Oh, yeah, back to the part where I suggest that we call cicadas "locusts" because we consider them something of a plague, maybe not of Biblical proportions, but a plague upon the ears, nonetheless. All those beautiful maple trees in our yard are filled with cicadas, and I believe their breeding season must begin as soon as there are two warm spring days in a row and end only after the first snowfall. In case you haven't experienced them, cicadas hum. . .loudly. . .and that's just one. Multiply that by the hundreds and possibly thousands, and you can hear them clearly while sitting inside your air conditioned house.

The thing is, though, that I can't help being fascinated by them, even if I can't hear myself think some days because of their racket. You're gonna think I've lost my mind, but I would miss the noise if they suddenly disappeared.

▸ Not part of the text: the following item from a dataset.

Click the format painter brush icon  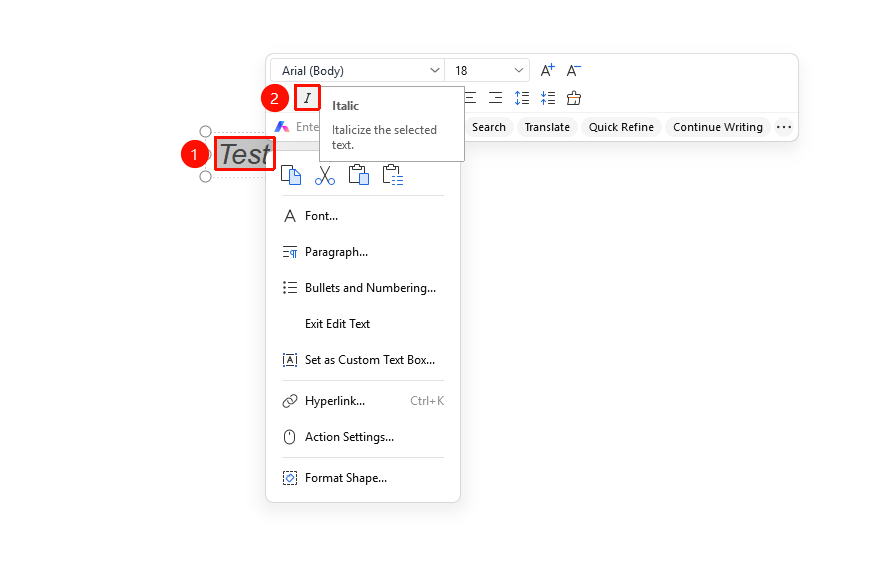(574, 98)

You'd think I would've looked up information on these insects some time or another in my life, but I hadn't until the other day when I googled "cicadas in Illinois." I got no further in my surfing than the University of Illinois Extension pages explaining the life cycle and different species of cicadas in Illinois. These critters pretty much exist just to reproduce. Larvae fall to the ground from their mother's perch in the trees. Larvae burrow into the ground, only to re-emerge when ready to reproduce themselves. They dig out of the ground, climb a tree, shed their old exoskeleton, and go about the business of mating.

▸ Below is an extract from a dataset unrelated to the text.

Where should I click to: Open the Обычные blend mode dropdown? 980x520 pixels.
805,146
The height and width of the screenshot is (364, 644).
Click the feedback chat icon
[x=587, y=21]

^^^^Ewwwwwwww, sorta gross! Here's what I saw yesterday, a larva emerging from its old shell. It just hung there for at least an hour, wings slowly expanding and drying. I missed the rest of the show, but maybe someday I'll capture a pic of one that has fully expanded its wings but is still waiting for them to dry.


rosebud101 said...

You are so right about the noise! It sometimes would make me feel like I needed a glass of wine. Oh, well, that's my story and I'm sticking to it!

ellen said...

We have the noisy buggers up here in MI too. My older sister lived in the DC area for many years and periodically (can't remember but it might be every 7 yrs but I could be making that up) there's a big difference in the number and noise of the cicadas. She called during the last time and just held the phone out the back door. Amazing noise. I seem to recall she said she had to keep her dog inside too because they're poisonous to pets if they eat them. Pretty sure I'm not making that up.

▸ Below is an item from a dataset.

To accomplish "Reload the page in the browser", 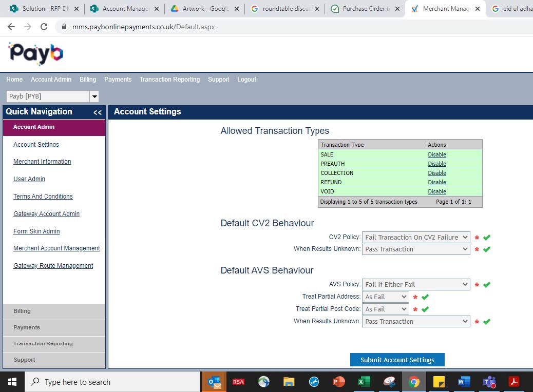I will [44, 27].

Right Turn ArtWerks said...

Okay, I'm a bug whimp. Can I scream for you when I see one of these things? Yes, we've got them in Michigan but if I see one I'm gonna spray it!

Capt Elaine Magliacane said...

EEEW... I hate bugs too... Yuk get that thing away from me..

angelinabeadalina said...

See, told ya they're like the plague, LOL! Ellen, I'm thinking there's a 17-year cycle for one species and another one with a "shorter" cycle. That might be the one your sis ran into in DC.

Mallory, if I liked wine, I'd try that for the noise!

My apologies and promises for no more buggy pics for a while, Linda and Elaine :)

Lori Peterson said...

I shall officially stop bitching about the 3 weeks of June bugs.

Dude, that is some scary buggage you got going on there. I think I just crossed another state off my "might like to live there" list.